なんか、大変そうだな、また出陣あるのかなって思ってみていたら、みんな大広間の方に集合していきます。
さて、朝の漢詩のお勉強が終わって理助たちとでも遊ぼうかと思っていたら、吉田次兵衛さんが、今日の分の勉学は終わった様子ですから、そのまま、一緒に大広間に行きましょう、とか言いだしました。
え?坊丸は、軍議に参加しても、何も役に立ちませんよ?いつも軍議には呼ばないのに、どうしたんだろう?なんか、面倒ごとだと嫌だなぁ…。ていうか、元服前の幼児を大切な会議に参加させるなっつうお話ですよ。
そして、案の定、面倒くさいお話でしたよ。
柴田の親父殿のお話では、墨俣砦に詰める丹羽長秀殿、美濃方面担当の森可成殿が墨俣砦の改修に失敗しているので、柴田の親父殿が三番手として指名されたとのこと。
信長伯父さんのご下命は、一月の間に墨俣砦の城壁をより強固なものにすること、だそうです。
なにこれ。
まんま、墨俣一夜城の流れじゃん。で、ここで親父殿が失敗したら、木下秀吉の出番なんですかね?きっと。

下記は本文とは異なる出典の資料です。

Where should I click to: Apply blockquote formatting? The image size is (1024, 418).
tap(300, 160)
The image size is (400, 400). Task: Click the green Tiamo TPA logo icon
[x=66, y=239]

まぁ、木下秀吉に頑張ってもらってもいいんですが、自分の後見役、柴田の親父殿に頑張ってもらって、信長伯父さんに褒めてもらうのもいいかな…、と思うわけで。
よし、坊丸式の墨俣一夜城を試してみますか!秀吉の有名なお話と現代知識を活用して!
秀吉の墨俣一夜城は、良質な史料にて確認できないことから、功績の捏造や面白おかしく作った説話と言われることもありますが、このお話は史実ではなく、「史実を天使級10589号さんがエミュレートしている世界」なので、面白くなりそうなら話に組み込まれます。